About Kidney and Liver Transplant Surgery
When a liver or kidney becomes available, your name will be reviewed along with the others in the United Network for Organ Sharing (UNOS) computerized waiting list. If your illness places you in the highest priority, you will be chosen as the recipient and contacted by the transplant coordinator.
At the Hospital
Once at the hospital, you will be prepared for surgery. It is both an exciting and frightening time, so it is important to have someone with you for support. For kidney transplants, at this point we have to wait for the final blood “crossmatch” which takes about 5 hours to complete. When everything is organized, you will be scheduled for surgery. The surgery is performed under general anesthesia and usually takes between six and eight hours for liver, and about four hours for kidney.
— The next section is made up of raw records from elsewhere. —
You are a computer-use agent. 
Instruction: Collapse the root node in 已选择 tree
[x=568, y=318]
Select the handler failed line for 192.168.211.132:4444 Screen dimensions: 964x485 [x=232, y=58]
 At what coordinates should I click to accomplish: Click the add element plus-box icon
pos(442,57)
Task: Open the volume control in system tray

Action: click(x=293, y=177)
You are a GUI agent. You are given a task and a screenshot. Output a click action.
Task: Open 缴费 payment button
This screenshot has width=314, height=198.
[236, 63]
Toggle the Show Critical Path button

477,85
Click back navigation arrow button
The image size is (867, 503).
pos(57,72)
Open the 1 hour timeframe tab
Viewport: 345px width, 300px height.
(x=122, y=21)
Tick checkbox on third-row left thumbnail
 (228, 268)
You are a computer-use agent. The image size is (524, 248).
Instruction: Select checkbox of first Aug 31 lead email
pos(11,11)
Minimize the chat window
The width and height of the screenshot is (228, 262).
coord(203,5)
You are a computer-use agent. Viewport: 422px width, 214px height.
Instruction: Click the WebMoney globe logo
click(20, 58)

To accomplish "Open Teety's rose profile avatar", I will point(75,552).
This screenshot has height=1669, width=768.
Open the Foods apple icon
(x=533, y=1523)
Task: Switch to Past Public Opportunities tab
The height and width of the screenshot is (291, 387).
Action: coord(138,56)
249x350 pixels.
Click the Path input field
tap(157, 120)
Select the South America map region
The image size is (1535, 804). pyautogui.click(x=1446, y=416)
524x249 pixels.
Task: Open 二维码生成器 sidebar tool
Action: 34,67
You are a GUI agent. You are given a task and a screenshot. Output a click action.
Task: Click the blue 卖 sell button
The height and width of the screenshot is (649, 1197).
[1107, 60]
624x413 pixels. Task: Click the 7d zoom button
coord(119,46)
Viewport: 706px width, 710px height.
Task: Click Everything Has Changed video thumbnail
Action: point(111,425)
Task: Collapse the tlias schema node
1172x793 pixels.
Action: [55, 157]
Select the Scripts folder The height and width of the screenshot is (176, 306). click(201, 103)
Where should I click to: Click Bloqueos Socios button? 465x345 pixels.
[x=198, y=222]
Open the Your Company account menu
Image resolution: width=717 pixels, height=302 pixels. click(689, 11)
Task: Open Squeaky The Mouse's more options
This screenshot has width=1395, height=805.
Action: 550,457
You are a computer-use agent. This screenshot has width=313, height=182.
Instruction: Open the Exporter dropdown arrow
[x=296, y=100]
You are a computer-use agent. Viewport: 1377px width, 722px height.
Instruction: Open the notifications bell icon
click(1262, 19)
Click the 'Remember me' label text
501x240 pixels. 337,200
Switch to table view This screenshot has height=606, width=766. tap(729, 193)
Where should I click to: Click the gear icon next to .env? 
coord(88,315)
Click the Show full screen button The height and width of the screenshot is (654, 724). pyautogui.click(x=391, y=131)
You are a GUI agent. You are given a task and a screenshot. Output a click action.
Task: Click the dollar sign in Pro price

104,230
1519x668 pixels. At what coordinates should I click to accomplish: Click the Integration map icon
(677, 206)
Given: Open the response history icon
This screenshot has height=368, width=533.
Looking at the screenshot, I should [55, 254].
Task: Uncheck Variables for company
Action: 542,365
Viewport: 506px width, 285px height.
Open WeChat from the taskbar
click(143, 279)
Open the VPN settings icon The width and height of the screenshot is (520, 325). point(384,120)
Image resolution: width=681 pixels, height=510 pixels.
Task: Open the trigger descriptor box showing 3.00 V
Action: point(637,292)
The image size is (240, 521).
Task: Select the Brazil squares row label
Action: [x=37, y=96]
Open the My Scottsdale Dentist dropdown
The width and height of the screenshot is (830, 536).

After the surgery, you will be moved to the surgical intensive care unit. When you are awake and able to breathe normally on your own, the breathing tube inserted for surgery will be taken out. All other tubes that were inserted for other medical reasons will be removed gradually over the next several days. Generally, all tubes are usually gone by the time you go home.
You will stay in the ICU where the function of the transplanted liver will be monitored very closely in the first 1-2 days. If everything is working well, you may be moved to the transplant unit after 24 to 48 hours. Right away, you’ll start taking a medicine that dampers your immune system, so it’s less likely to damage the donated organ. You will be watched very closely for any side effects from these medicines.
You will also meet with a pharmacist, social worker, dietitian, and diabetic nurse if you have or develop diabetes. All of these people will contribute to your education and help you learn to take your medications correctly, prevent infections, get appropriate follow up including lab draws and to make the necessary arrangements for your discharge – which, if everything goes well, should be anywhere from 4 to 7 days.
Like all surgeries, there are risks to transplant surgery. These will be discussed in-depth with your transplant team but include bleeding, infection, and wound complications.
Sometimes, after you arrive at the hospital for your transplant, we find that for some medical reason, the surgery may have to be postponed (for example, you may have an infection). The donor liver may also have developed some problem that makes it unsuitable for transplant. Although disappointing, this is a temporary setback and the search for a new liver will continue.